Diff Output vs Full File Output
Asking the LLM to output full files reduces complex diff-matching bugs but vastly increases Time-To-First-Token (TTFT) and token costs. Asking the LLM to output SEARCH/REPLACE blocks is incredibly fast and cheap, but highly fragile if the LLM hallucinates the SEARCH block or misinterprets indentation.
Staff interviews expect you to articulate how the system evolves under real growth — not jump straight to the final architecture.
Phase 1: Local CLI Tool
A Python script running locally on the user's machine, executing commands directly in their shell.
Key components: OpenAI API · Subprocess execution · Local file system
Move to next phase when: Requires moving to the cloud for SaaS monetization; local execution is too dangerous.
Phase 2: Cloud Sandbox SaaS
Agents run in isolated Docker containers in the cloud. Context is managed in memory.
Key components: Docker containers · Node.js Orchestrator · WebSockets for UI
Move to next phase when: Docker is not secure enough for untrusted code; memory context limits hit quickly.
Phase 3: Persistent MicroVMs & Advanced Memory
Hardware-isolated MicroVMs that can be paused/resumed.
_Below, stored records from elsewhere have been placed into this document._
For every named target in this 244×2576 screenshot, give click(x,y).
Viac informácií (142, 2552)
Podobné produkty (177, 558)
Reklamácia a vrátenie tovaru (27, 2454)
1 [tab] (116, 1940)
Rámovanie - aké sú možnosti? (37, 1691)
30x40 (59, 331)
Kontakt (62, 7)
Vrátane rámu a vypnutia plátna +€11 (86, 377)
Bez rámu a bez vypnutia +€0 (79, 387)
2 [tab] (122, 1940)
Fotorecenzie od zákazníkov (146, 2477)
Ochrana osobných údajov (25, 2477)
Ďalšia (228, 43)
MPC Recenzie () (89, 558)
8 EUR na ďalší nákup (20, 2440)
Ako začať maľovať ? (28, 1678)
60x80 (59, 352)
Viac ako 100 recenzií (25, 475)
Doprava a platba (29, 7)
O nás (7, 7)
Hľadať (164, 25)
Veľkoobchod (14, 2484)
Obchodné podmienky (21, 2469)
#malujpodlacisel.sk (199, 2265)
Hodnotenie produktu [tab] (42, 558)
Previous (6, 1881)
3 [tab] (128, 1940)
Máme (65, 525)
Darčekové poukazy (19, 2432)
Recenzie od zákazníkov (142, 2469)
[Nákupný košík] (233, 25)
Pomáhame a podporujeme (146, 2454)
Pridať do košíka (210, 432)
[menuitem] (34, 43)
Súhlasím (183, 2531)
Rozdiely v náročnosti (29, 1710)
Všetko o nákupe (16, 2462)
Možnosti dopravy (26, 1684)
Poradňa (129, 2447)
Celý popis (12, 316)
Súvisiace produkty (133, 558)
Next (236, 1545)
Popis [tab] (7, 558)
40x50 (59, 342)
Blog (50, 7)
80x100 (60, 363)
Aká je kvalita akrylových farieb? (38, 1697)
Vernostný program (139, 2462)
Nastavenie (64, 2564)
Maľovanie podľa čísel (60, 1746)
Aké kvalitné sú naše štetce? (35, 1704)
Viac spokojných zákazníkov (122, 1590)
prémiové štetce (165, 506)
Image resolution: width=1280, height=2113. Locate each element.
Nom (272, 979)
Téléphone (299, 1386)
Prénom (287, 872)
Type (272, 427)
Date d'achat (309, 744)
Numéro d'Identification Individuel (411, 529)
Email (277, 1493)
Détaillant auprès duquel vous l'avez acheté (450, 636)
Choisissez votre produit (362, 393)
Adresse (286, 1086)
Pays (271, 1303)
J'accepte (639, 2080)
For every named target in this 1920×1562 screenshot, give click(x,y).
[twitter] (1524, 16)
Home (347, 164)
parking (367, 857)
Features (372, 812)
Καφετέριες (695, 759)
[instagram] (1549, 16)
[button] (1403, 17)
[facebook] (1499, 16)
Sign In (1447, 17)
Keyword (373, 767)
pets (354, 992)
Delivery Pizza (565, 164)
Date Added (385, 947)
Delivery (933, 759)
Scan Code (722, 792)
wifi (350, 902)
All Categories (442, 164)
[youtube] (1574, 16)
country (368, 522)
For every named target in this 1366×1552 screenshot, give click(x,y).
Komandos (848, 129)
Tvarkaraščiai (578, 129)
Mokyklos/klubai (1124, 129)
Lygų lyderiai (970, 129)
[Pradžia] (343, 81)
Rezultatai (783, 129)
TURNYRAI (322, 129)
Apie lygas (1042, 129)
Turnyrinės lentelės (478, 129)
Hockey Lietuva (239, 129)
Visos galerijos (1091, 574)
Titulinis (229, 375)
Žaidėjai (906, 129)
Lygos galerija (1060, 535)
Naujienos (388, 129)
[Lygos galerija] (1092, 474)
Vector databases for semantic codebase search.
Key components: Firecracker MicroVMs · Event-sourced State DB · Vector DB (Pinecone/Milvus)
Move to next phase when: Need for long-running, multi-day autonomous tasks safely.
SLOs & Error Budgets
| Metric | Target | Rationale |
|---|---|---|
| Sandbox Startup Time | 99% < 2s | Users expect immediate agent initialization. |
| Action to UI Latency | 99% < 500ms | The UI must feel responsive as the agent types in the terminal. |
| Agent Orchestration Uptime | 99.9% | Agents running long tasks must not be interrupted by control plane outages. |
Incident Scenarios (2am reality)
| Scenario | How you detect | Mitigation |
|---|---|---|
| Agent gets stuck in an infinite loop | High API cost alerts; agent executes the exact same command 10 times in a row. | Implement orchestrator-level loop detection. If a repeated failure pattern is detected, pause the agent and ask the human user for intervention. |
| Malicious user attempts to mine Bitcoin | CPU usage inside the sandbox hits 100% for extended periods; network egress connects to known mining pools. | Strict CPU quotas via cgroups. Network egress filtering via eBPF or NAT gateways to block mining pool IPs. |
| Context window limit exceeded | LLM API returns 400 Bad Request due to token limits. | Automatically trigger a summarization step to compress the history, drop the oldest terminal logs, and retry. |
Cost Drivers (Staff lens)
- LLM API Token costs (Agents burn through millions of tokens rapidly)
- Compute infrastructure for running isolated sandboxes
- State storage for lengthy event histories
Multi-Region & DR
Agent execution is easily sharded. Route users to the regional cluster where their codebase/sandbox resides. Since agents are independent state machines, cross-region replication is not strictly necessary for active execution.